Nella giornata di oggi, martedì 28 gennaio, si è riunita a Mestre, presso la sede dell’Ispettoria Salesiana “San Marco”, la Consulta dei Parroci. Un momento di confronto franco e approfondito che si inserisce nel percorso di discernimento avviato a livello ispettoriale sul presente e sul futuro delle parrocchie salesiane nel Triveneto.
L’incontro ha avuto come orizzonte di riferimento la necessità di rileggere il ruolo delle parrocchie affidate ai salesiani, soprattutto alla luce delle nuove assunzioni pastorali e delle ulteriori richieste giunte all’Ispettoria. Al centro della riflessione c’è stata la domanda su come guidare parrocchie diocesane secondo il carisma salesiano, evitando il rischio di una semplice gestione ordinaria e interrogandosi invece su come misurare la fecondità della missione attraverso strumenti come il bilancio di missione.
Un passaggio significativo del lavoro è stato dedicato alla lettura condivisa del documento di Papa Francesco “Disegnare nuove mappe di speranza”, proposto come chiave interpretativa per una pastorale capace di abitare il cambiamento d’epoca. Il linguaggio e le immagini utilizzate dal Papa, percepite come attuali e non convenzionali, hanno favorito una riflessione viva sull’educazione, sulla vita interiore e sulla speranza, elementi ritenuti decisivi anche per la vita delle comunità parrocchiali.

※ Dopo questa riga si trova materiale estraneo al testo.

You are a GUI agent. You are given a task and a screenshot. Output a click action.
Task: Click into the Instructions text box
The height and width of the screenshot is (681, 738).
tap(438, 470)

Dal confronto sono emerse con chiarezza alcune sfide comuni. Tra queste, la difficoltà di coinvolgere gli adulti in percorsi formativi, il basso livello di partecipazione delle famiglie e la fatica nel creare legami stabili oltre i canali più istituzionali. È stato sottolineato come occasioni quali battesimi e funerali restino, oggi più che mai, momenti privilegiati di incontro e di annuncio, capaci di intercettare persone e famiglie spesso lontane dalla vita ordinaria della parrocchia.
Più interventi hanno ribadito l’importanza di puntare sulle relazioni personali, superando una pastorale basata solo sugli avvisi o sulle comunicazioni ufficiali. In questa prospettiva si inseriscono esperienze come il “cantiere catechistico”, la riflessione sulla pastorale dell’affettività e della coppia, e una rinnovata attenzione alla dimensione comunitaria del catechismo, vissuto non come compito delegato a pochi, ma come responsabilità condivisa.

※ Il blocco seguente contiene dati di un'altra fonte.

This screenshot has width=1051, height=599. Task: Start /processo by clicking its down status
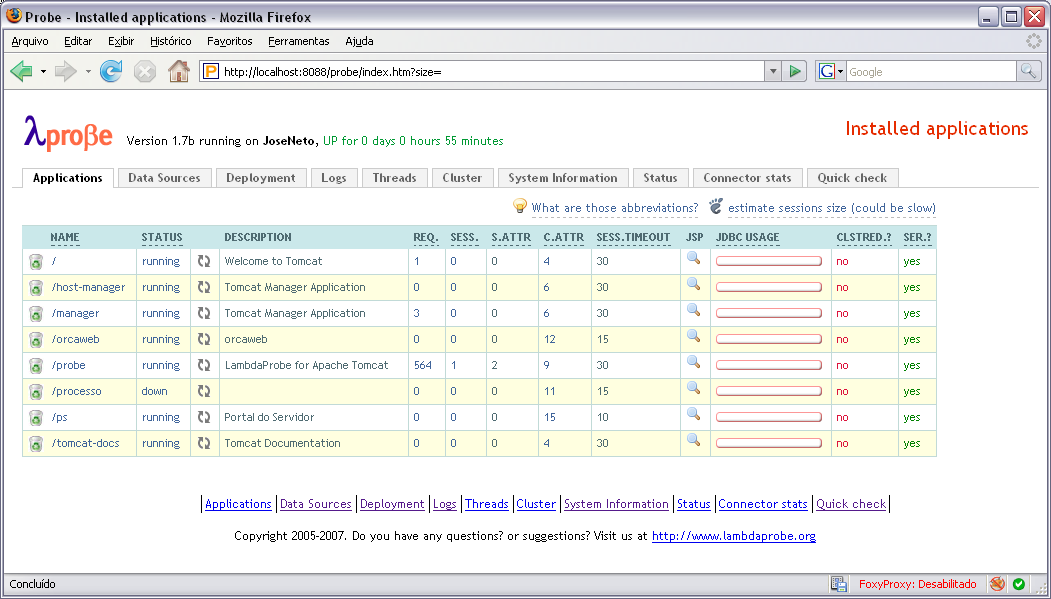coord(155,391)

Nel dibattito è emersa anche una rilettura del modello pastorale, accostando all’immagine tradizionale del buon pastore quelle del seminatore e del pescatore. Un cambio di prospettiva che invita a seminare con larghezza, senza la pretesa di controllare tutto, mettendo al centro la relazione e la vita interiore. In questo quadro si è parlato anche della necessità di abitare i “cortili digitali”, riconoscendo il valore del mondo online come spazio di primo annuncio e di contatto.
Non sono mancate riflessioni sulla liturgia, sul ruolo dei laici, sulla presenza della parrocchia nel territorio e sul lavoro di rete con altre realtà civili ed educative. È emersa con forza l’idea che la parrocchia salesiana trova la sua identità nell’essere in mezzo alla gente, con uno stile oratoriano che può esprimersi anche laddove non esista una struttura di oratorio in senso stretto.
La Consulta si è così confermata come uno spazio prezioso di condivisione e di sostegno reciproco, orientato non a risolvere singole questioni operative, ma a maturare uno sguardo più ampio e strategico sulla missione. Un cammino che proseguirà nei prossimi mesi e che offrirà elementi utili al discernimento del Consiglio Ispettoriale, nella fedeltà al carisma di Don Bosco e nell’ascolto attento della realtà di oggi.